ROCKVAM: What we're seeing [it] evolve to very quickly is mobile. We're seeing companies, and even government agencies, that are taking desktops and laptops out of their employee's hands when they don't need high level applications, [and] giving them tablets instead. We have to evolve to be able to secure those types of devices. Think of what it can carry around, what it has access to. We have to evolve to take care of those kinds of issues, because that is what people want. BYOD is the hot topic. It's not, if-and-when you're going to handle BYOD; security has to evolve around BYOD. When you look at mobile there's five, 10, 50 different things you could use for authentication. Let's take the mobile device and utilize all [of] the different authentication.
Raising the Bar
FIELD: What is Entrust doing to raise the bar?
ROCKVAM: I think it is just evident of what we saw being acquired by Data Card Group. Data Card Group right now is a world leader in transactions in the financial world. Almost 90 percent of the world's credit cards have some type of Data Card solution touching those. They are also big into national IDs and passports. It's a natural fit for them to go from card and booklet to, as we go to the electronic world, E-Passports. We start to add chips to cards in the U.S., we're a little behind with EMV compared to the rest of the world. It was a really natural fit for the way the two companies come together. Now we [say], "How do we look at what's going on with financial transactions? How do we look at what's going on with border-crossing? How do we look at what's going on with national ID cards to use those across different applications in the government?" Take a look at those and all that is also then moving into mobile, so what we're trying to do is take the best of both company's solutions. Bring those together so we can bring a next-generation identity transaction protection to the marketplace.
FIELD: What kind of results are your customers seeing from these solutions?
ROCKVAM: Being here at the conference, getting the chance to see hundreds, if not thousands, of customers and potential customers and hearing their stories about what they are doing with your solutions is what to me is really exciting. One thing that we're doing is, "How do you authenticate and make sure that a mobile device on the network is the one that you want to receive data and information?" We're doing a lot of with mobile certificates; when we look at Entrust, we're the number two player in SSL. What we've done is build out that platform to take SSL for managing digital certificates, and [then] expanding on that. Now you need mobile device certificates, now you want a mobile smart credential; we're doing things to turn your laptop and your tablet into a virtual smart card. We can take and do all of that from one platform. Certificates used to be considered hard to manage; you [had] to build an infrastructure and needed the people to do it. We've built an SAS offering, and that allows all those certificates to be in one place, offered by one. You don't have to worry about all the policy stuff, or about having a bunker to put the PKI and digital certificate management, Entrust takes that complexity out and makes it a much easier process. It's things like that we're doing to help with mobile, with physical logical access, [to] live up to a lot of promise of what we've seen from identity in the past.

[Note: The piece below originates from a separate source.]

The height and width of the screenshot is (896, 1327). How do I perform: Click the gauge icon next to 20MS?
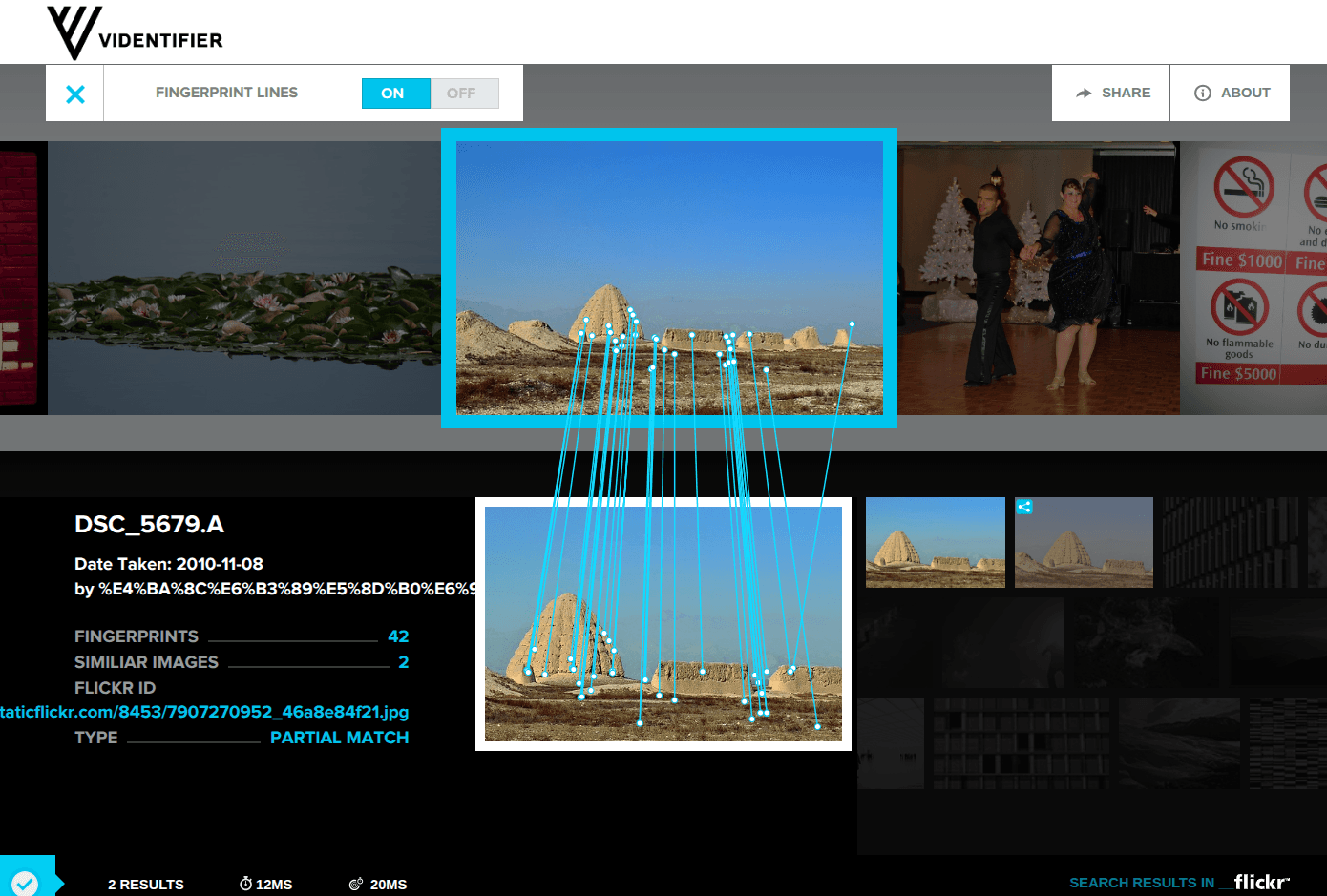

FIELD: How do you advise organizations to assess their ID security risk to know where they are and can plot a course to where they need to go?
ROCKVAM: That is a big question going on right now with all the breaches that have happened. We're actually testifying on the Hill in two weeks regarding some of the retail breaches that have just occurred, because people want to know, "What should I be doing?" I think it's about raising the awareness, it's about getting it up to the board level so they have that understanding of, "We've got to continue to increase profits, but look at the benefits we've been seeing from technology from mobility. Let's not forsake having those as solutions by not investing in the security and keeping the trust there for people.